Mon émotion est grande ; ma gratitude aussi. Je ne pouvais être insensible à la fidèle amitié que vous m’avez témoignée ni à l’évocation de nos souvenirs communs, expression d’un partage qui repose tant sur l’échange intellectuel, que sur la controverse et les plaisanteries.
À mes collègues, à M. le Doyen Lotfi Chedly, au personnel administratif, à ceux qui m’ont tant donné, qui m’ont enseigné la rigueur, l’amour et le plaisir d’apprendre et d’échanger : je pense à mon père, à mon grand-père, à mes instituteurs, à mes professeurs ; aux étudiants et aux chercheurs à qui j’ai essayé de transmettre un certain savoir et le respect de ce savoir, à vous tous qui êtes là, je dis un grand merci, un merci à la mesure des éloges quelque peu immérités dont vous m’avez gratifié mais qui, je ne peux que l’avouer, m’ont fait plaisir et m’ont beaucoup ému.
Je suis, aujourd’hui, comblé, vraiment comblé car, outre les témoignages d’amitié qu’il porte en lui, cet ouvrage se caractérise par sa polyphonie. En effet, des voix que ne séparent ni les différences d’âge, ni les frontières s’interrogent et se répondent parfois. Grâce à vous, mes chers étudiants, grâce à vous, mes chers collègues, cet ouvrage outrepasse les questions nationales et régionales pour mettre en lumière nos interrogations communes, nos inquiétudes communes et nos espoirs communs. Dans un monde où s’élève des murs, où le rempart identitaire tue la pensée, cet échange entre universitaires « du monde » me laisse croire qu’il est encore possible de construire un monde où l’on parle non pas de choc des civilisation mais d’échange culturel.
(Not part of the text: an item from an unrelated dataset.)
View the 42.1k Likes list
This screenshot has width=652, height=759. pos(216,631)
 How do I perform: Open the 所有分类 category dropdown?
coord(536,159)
Je voudrais remercier les prestigieux membres du Comité d’honneur qui ont accepté de parrainer cet ouvrage si riche et si divers, et dire aux membres comité éditorial, je citerai Hajer Gueldich, Sarra Maaouia et Mouna Kraiem, qui ont mené à bien cette vaste entreprise. Sans leur détermination, leur dévouement et leur estime comment imaginer que tant de collègues et d’amis de différents pays me fassent don de leur amitié et de leur réflexion.
Je voudrais enfin remercier l’éditeur de ce recueil, la Konrad Adenauer Stiftung, qui a accepté d’assumer cette tâche difficile et de surmonter les difficultés de tous ordres. Il a fallu rien moins que la détermination de Hardy Ostry.
Mesdames, Messieurs ;
La cérémonie qui nous réunit aujourd’hui et le volumineux ouvrage que vous venez de m’offrir constituent le couronnement d’une longue carrière professionnelle, estimée très exactement par la CNRPS à 34 ans et 9 mois. En fait, cette carrière se poursuit à ce jour. À la faculté des sciences juridiques, politiques et sociales de Tunis en tant que professeur émérite et directeur honoraire de l’Unité de recherche en droit international, juridictions internationales et droit constitutionnel comparé ; et également à la Cour africaine des droits de l’homme et des peuples, en tant que juge, je tâche de poser ma petite pierre au gigantesque édifice que nous nous devons de construire tous ensemble.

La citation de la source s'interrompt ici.